Всеми, кто находится в этом зале, владеет стыд. Я беру поднос. Две молодые темнокожие женщины и белый мужчина постарше, в «вареной» футболке, накладывают на тарелки бобы, капусту, белый рис и ломти черствого хлеба. Я прошу положить мне все и благодарю их. Мы садимся за один из длинных пластиковых столов. Едим быстро. Мы находимся в подвале, поэтому единственным источником света здесь являются люминесцентные лампочки на потолке. Еда в самом деле вкусная. Я съедаю все до последней крошки.
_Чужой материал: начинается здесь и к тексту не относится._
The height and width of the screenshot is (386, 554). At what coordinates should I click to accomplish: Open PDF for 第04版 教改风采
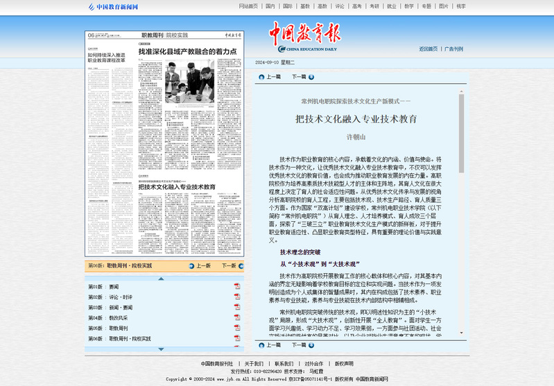pyautogui.click(x=237, y=318)

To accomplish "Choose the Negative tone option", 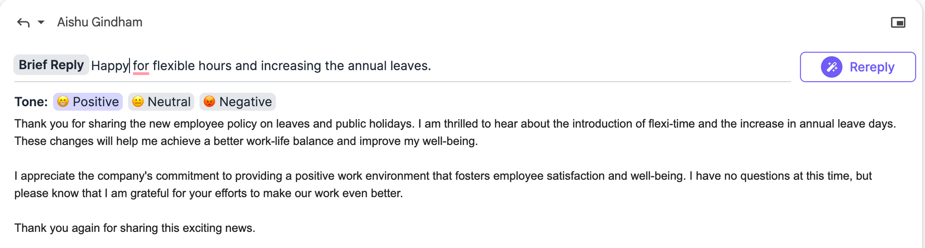I will (238, 102).
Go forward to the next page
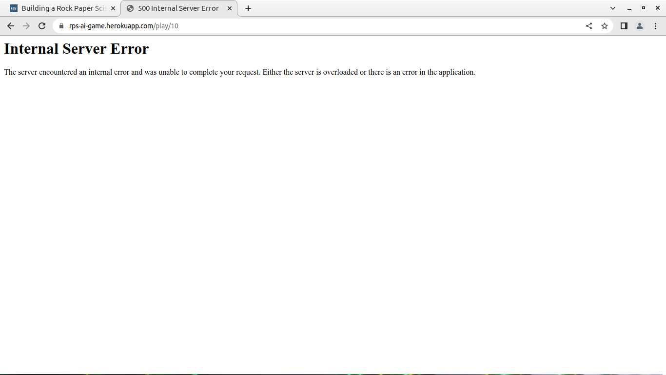Viewport: 666px width, 375px height. pyautogui.click(x=26, y=26)
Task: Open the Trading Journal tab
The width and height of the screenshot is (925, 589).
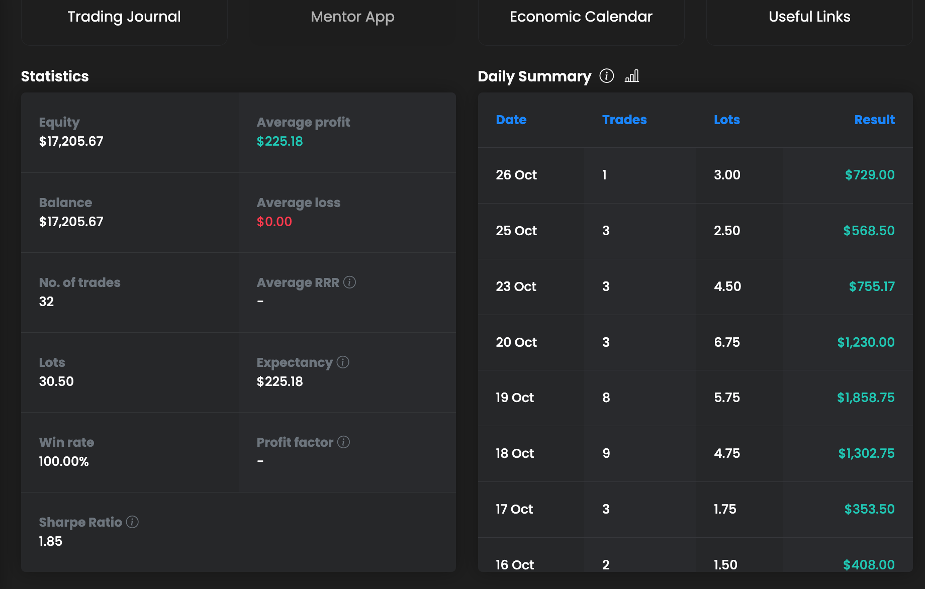Action: coord(124,17)
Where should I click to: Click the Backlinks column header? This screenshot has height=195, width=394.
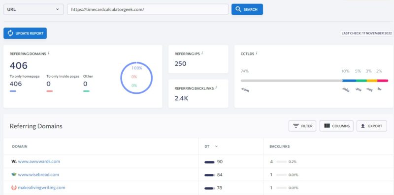coord(279,146)
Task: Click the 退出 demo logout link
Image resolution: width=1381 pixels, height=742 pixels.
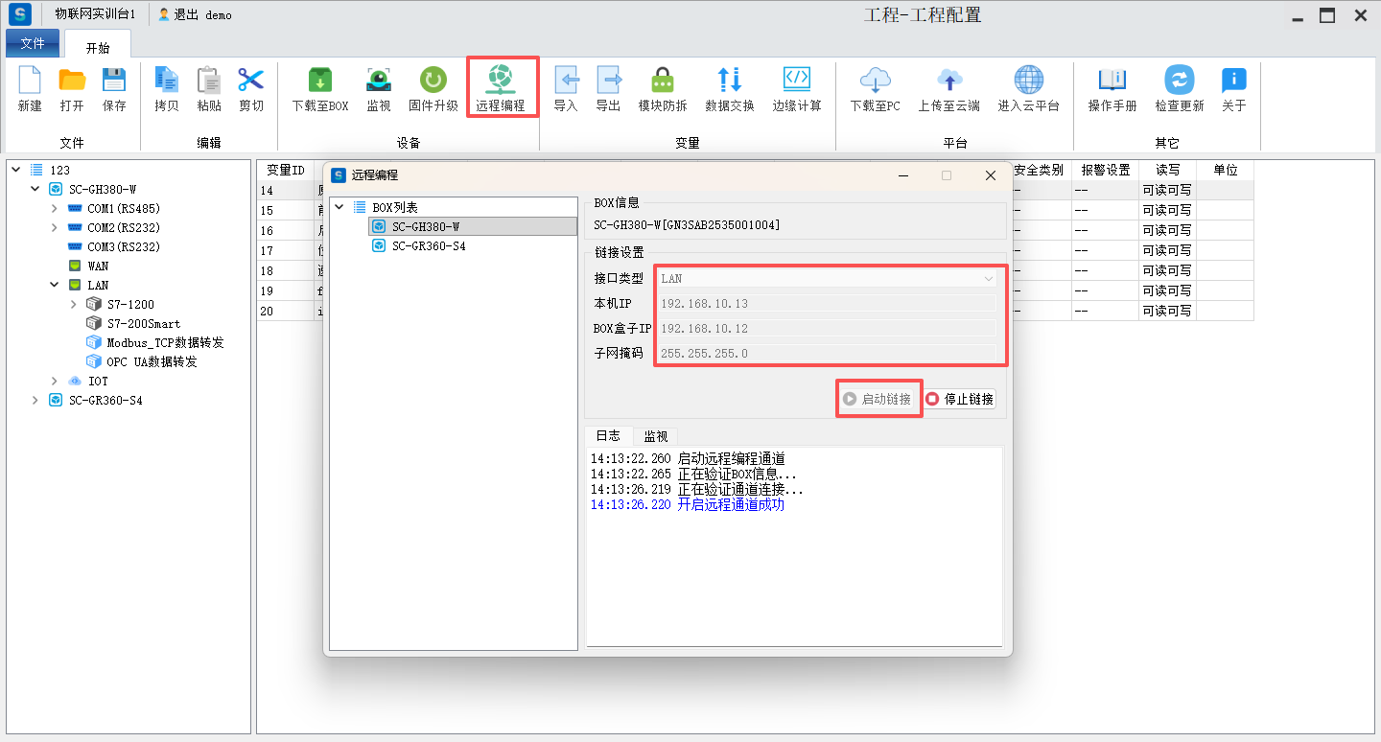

Когда Лорен наконец отвечает на звонок, голос у нее звучит ужасно. Она истерически рыдает, задыхается и делает судорожные вдохи. Родители угрожают вышвырнуть ее из дома, если она не согласится отправиться в клинику. У нее есть примерно неделя, чтобы принять решение. После этого они собираются встретиться с Жюлем, чтобы вместе с ним обсудить возможные варианты лечения. Они хотят, чтобы и я присутствовал на этой встрече. — Я? Но почему? — Потому что я тебя люблю и мы хотим помочь тебе. — Ох, Лорен, ну я даже не знаю. — Если мы пройдем через это вместе, все будет хорошо. — Я не собираюсь обратно в клинику. — Все равно приходи, — просит Лорен, громко сглотнув. — Может, найдется другой выход. — А до этого как быть? Лорен говорит, что должна оставаться дома. Может, на пару встреч выберется. А после них, возможно, встретится со мной. Если не получится, то нам останется только подождать и посмотреть, что будет дальше. Я вешаю трубку.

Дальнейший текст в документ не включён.